→ EXERCISE REQUIREMENTS
Could you recast the listing below as a JSON list of strings, one string per line, with blank lines and pictures left out?

→ SUPPLIED DATA

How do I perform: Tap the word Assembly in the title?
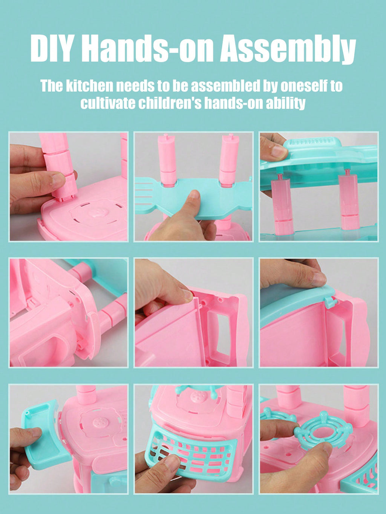pyautogui.click(x=288, y=50)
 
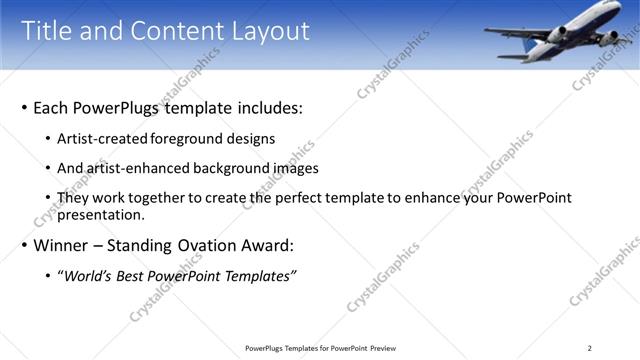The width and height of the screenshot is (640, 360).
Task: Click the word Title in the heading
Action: [48, 31]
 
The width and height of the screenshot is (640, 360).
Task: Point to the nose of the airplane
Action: [488, 33]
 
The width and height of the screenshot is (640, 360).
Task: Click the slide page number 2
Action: [590, 348]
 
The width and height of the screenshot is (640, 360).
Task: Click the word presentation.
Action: [102, 214]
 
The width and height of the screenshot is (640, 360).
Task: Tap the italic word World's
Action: [87, 276]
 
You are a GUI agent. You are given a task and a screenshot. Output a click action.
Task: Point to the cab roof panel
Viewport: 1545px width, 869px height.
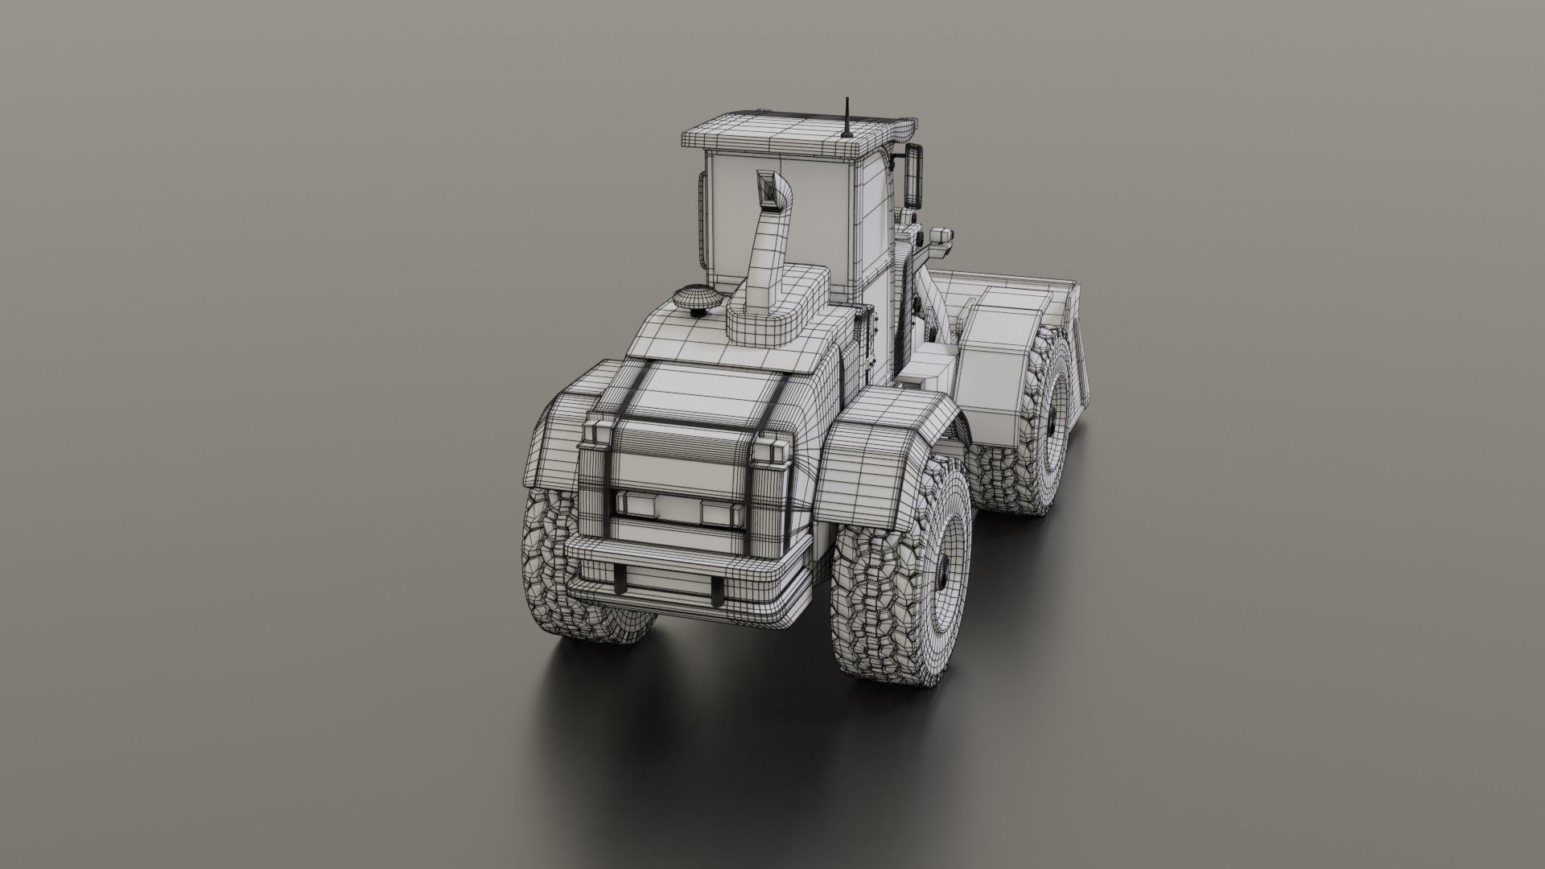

→ RESULT
[
  "How do I perform: Tap the word Assembly in the title?",
  "pyautogui.click(x=288, y=50)",
  "The width and height of the screenshot is (640, 360).",
  "Task: Click the word Title in the heading",
  "Action: [48, 31]",
  "The width and height of the screenshot is (640, 360).",
  "Task: Point to the nose of the airplane",
  "Action: [488, 33]",
  "The width and height of the screenshot is (640, 360).",
  "Task: Click the slide page number 2",
  "Action: [590, 348]",
  "The width and height of the screenshot is (640, 360).",
  "Task: Click the word presentation.",
  "Action: [102, 214]",
  "The width and height of the screenshot is (640, 360).",
  "Task: Tap the italic word World's",
  "Action: [87, 276]",
  "You are a GUI agent. You are given a task and a screenshot. Output a click action.",
  "Task: Point to the cab roof panel",
  "Viewport: 1545px width, 869px height."
]